TMX Tokenize also connects to the Canton Network for institutions that need access to a bigger market. The Canton Network holds over six trillion dollars in assets. It moves more than three hundred billion dollars a day. Goldman Sachs, HSBC, DTCC, and the European Investment Bank all use it. When a tokenized security goes live, it enters that market immediately.

Conclusion

The Fed, FDIC, and OCC removed the capital penalty that was holding institutions back. The rule is technology neutral. Permissioned or permissionless, it does not matter. A tokenized bond is a bond. A tokenized Treasury is a Treasury. The capital treatment is the same.

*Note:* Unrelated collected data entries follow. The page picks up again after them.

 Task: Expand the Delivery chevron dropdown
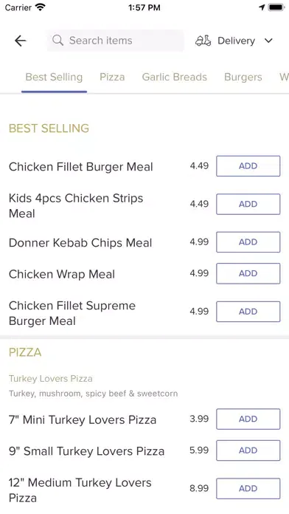coord(268,41)
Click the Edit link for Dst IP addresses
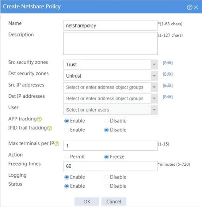The width and height of the screenshot is (202, 207). pos(168,97)
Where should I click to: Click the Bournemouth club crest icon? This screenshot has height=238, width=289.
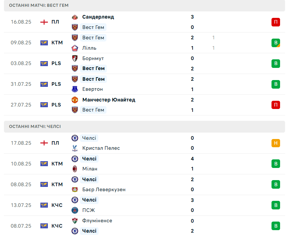tap(75, 58)
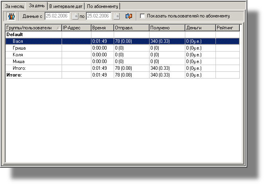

What is left is operational. Institutions need compliant issuance that confirms legal equivalence, wallet screening that gates settlement before funds move, automated reconciliation that syncs to internal ledgers, and atomic settlement logic with confirmation rules built in.

The guidance is already live. The institutions that build the operational layer now will be ready to move securities, collateral, and settlement flows onto blockchain rails ahead of the field. Those that wait will spend the next year catching up to ones that did not.

FAQ

What are tokenized securities?

Tokenized securities are traditional financial assets like bonds, stocks, or funds that are issued and recorded on a blockchain. The token represents the same legal ownership rights as the original security.

Are tokenized securities regulated?

Yes. Tokenized securities must follow the same financial regulations as traditional securities. Banks and issuers must still follow rules for compliance, reporting, and investor protection.

How do banks issue tokenized securities?

Banks issue tokenized securities using a tokenization platform that creates the asset on a blockchain. The platform manages issuance, compliance checks, settlement, and record keeping.

Do tokenized securities require additional capital?

In the United States, regulators confirmed that tokenized securities receive the same capital treatment as traditional securities. Banks do not need to hold extra capital simply because the security is tokenized.

What blockchains support tokenized securities?

Tokenized securities can be issued on several blockchain networks used by financial institutions. Examples include Ethereum, Stellar, Algorand, and other networks designed for institutional financial infrastructure.

What is TMX Tokenize?

TMX Tokenize is a tokenization platform built by TokenMinds that helps institutions issue, manage, and transfer tokenized securities. It connects blockchain settlement with compliance checks, reconciliation, and internal financial systems so institutions can operate tokenized assets within existing regulatory frameworks.